● What is needed:
Where an entry holds an image, skip the image but reproduce the rest word for word.

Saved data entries

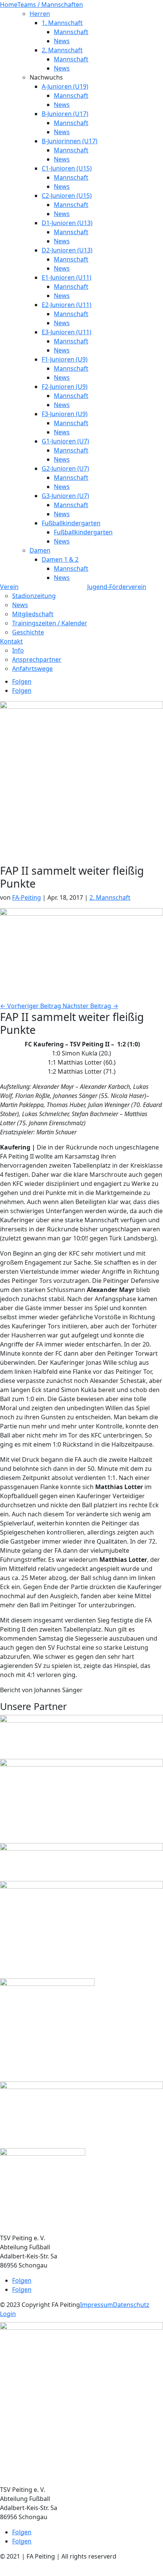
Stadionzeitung (34, 596)
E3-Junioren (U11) (66, 332)
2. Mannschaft (62, 50)
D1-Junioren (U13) (67, 223)
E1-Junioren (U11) (66, 277)
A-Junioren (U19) (65, 86)
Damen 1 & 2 (60, 559)
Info (18, 650)
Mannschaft (71, 32)
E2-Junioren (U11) (66, 305)
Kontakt (11, 641)
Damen (40, 550)
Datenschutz (131, 2304)
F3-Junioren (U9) (65, 414)
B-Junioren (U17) (65, 114)
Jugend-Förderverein (116, 587)
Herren (40, 13)
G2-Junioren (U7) (65, 468)
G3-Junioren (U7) (65, 496)
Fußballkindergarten (71, 523)
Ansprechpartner (36, 659)
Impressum (96, 2304)
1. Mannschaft (62, 23)
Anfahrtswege (32, 668)
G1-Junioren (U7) (65, 441)
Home (8, 4)
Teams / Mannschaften (50, 4)
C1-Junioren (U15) (67, 168)
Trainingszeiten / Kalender (49, 623)
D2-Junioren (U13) (67, 250)
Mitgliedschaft (32, 614)
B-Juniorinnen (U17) (69, 141)
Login (8, 2314)
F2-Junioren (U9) (65, 386)
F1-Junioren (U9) (65, 359)
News (62, 41)
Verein (9, 587)
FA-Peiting (26, 897)
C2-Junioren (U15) (67, 195)
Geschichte (28, 632)
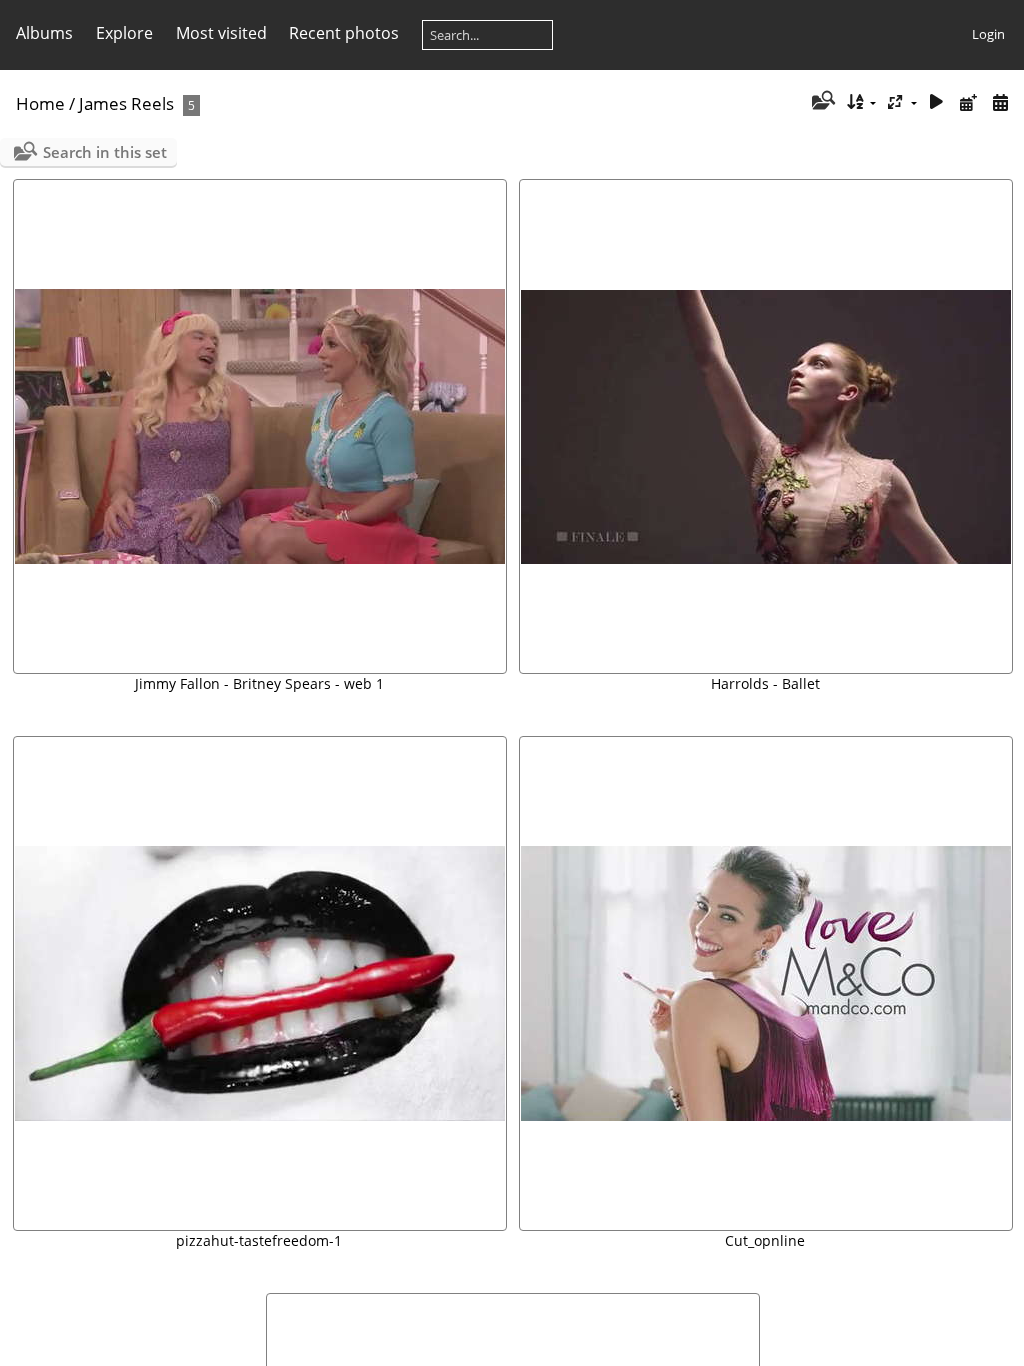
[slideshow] (937, 102)
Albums (44, 33)
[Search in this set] (821, 102)
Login (988, 34)
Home (40, 103)
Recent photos (344, 33)
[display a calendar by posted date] (968, 102)
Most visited (221, 33)
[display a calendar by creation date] (1000, 102)
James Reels (126, 103)
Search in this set (105, 152)
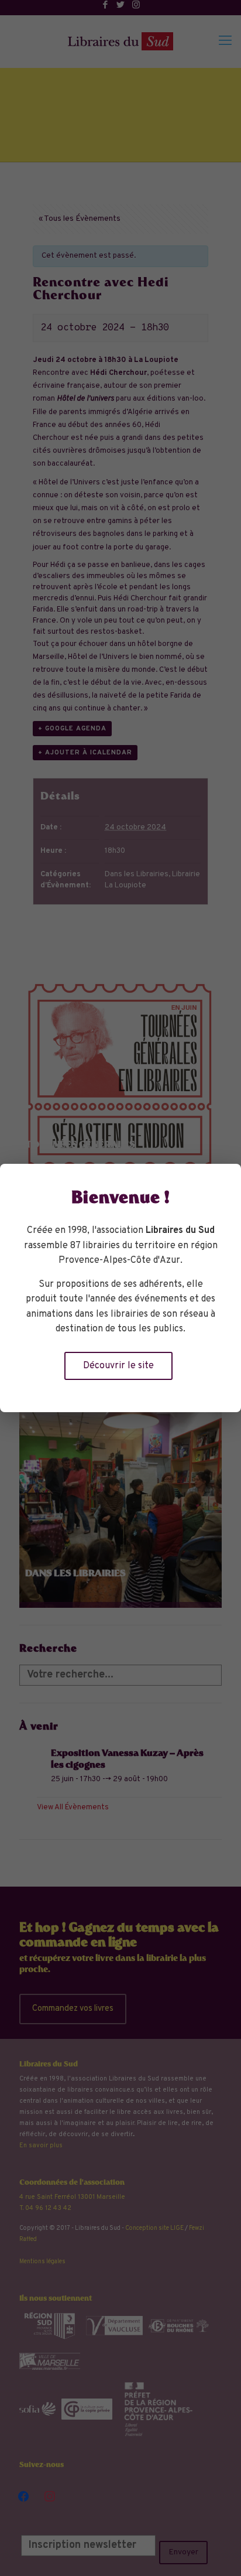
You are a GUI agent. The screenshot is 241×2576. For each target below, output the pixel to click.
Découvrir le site (118, 1366)
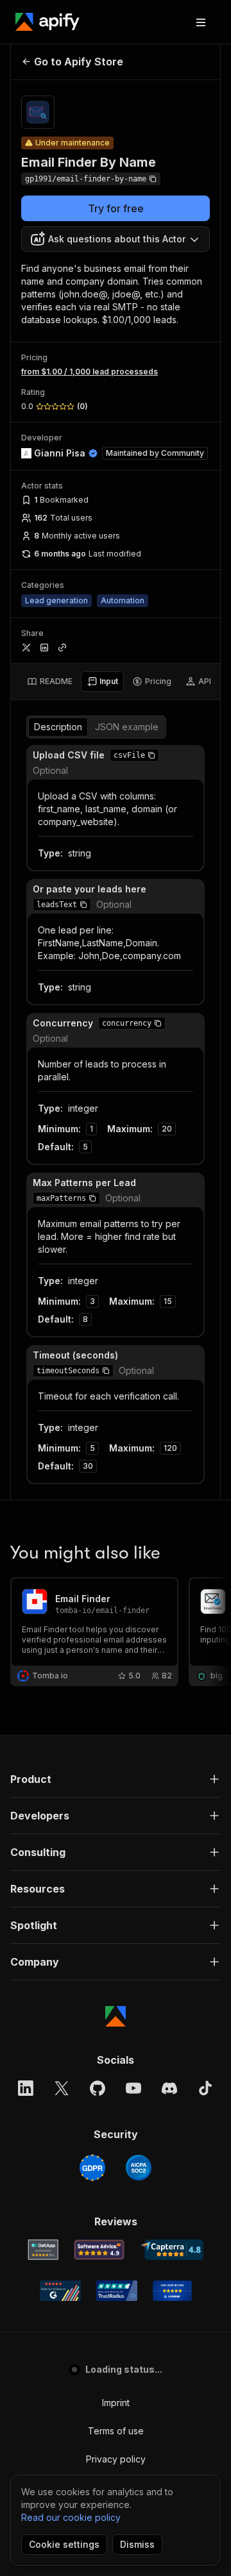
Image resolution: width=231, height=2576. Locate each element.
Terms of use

● Answer space:
Stadionzeitung (34, 596)
E3-Junioren (U11) (66, 332)
2. Mannschaft (62, 50)
D1-Junioren (U13) (67, 223)
E1-Junioren (U11) (66, 277)
A-Junioren (U19) (65, 86)
Damen 1 & 2 (60, 559)
Info (18, 650)
Mannschaft (71, 32)
E2-Junioren (U11) (66, 305)
Kontakt (11, 641)
Damen (40, 550)
Datenschutz (131, 2304)
F3-Junioren (U9) (65, 414)
B-Junioren (U17) (65, 114)
Jugend-Förderverein (116, 587)
Herren (40, 13)
G2-Junioren (U7) (65, 468)
G3-Junioren (U7) (65, 496)
Fußballkindergarten (71, 523)
Ansprechpartner (36, 659)
Impressum (96, 2304)
1. Mannschaft (62, 23)
Anfahrtswege (32, 668)
G1-Junioren (U7) (65, 441)
Home (8, 4)
Teams / Mannschaften (50, 4)
C1-Junioren (U15) (67, 168)
Trainingszeiten / Kalender (49, 623)
D2-Junioren (U13) (67, 250)
Mitgliedschaft (32, 614)
B-Juniorinnen (U17) (69, 141)
Login (8, 2314)
F2-Junioren (U9) (65, 386)
F1-Junioren (U9) (65, 359)
News (62, 41)
Verein (9, 587)
FA-Peiting (26, 897)
C2-Junioren (U15) (67, 195)
Geschichte (28, 632)
[slideshow] (937, 102)
Albums (44, 33)
[Search in this set] (821, 102)
Login (988, 34)
Home (40, 103)
Recent photos (344, 33)
[display a calendar by posted date] (968, 102)
Most visited (221, 33)
[display a calendar by creation date] (1000, 102)
James Reels (126, 103)
Search in this set (105, 152)
You are a GUI agent. The screenshot is 241×2576. For each target below, output the pixel to click.
Découvrir le site (118, 1366)
Image resolution: width=231, height=2576. Locate each element.
Terms of use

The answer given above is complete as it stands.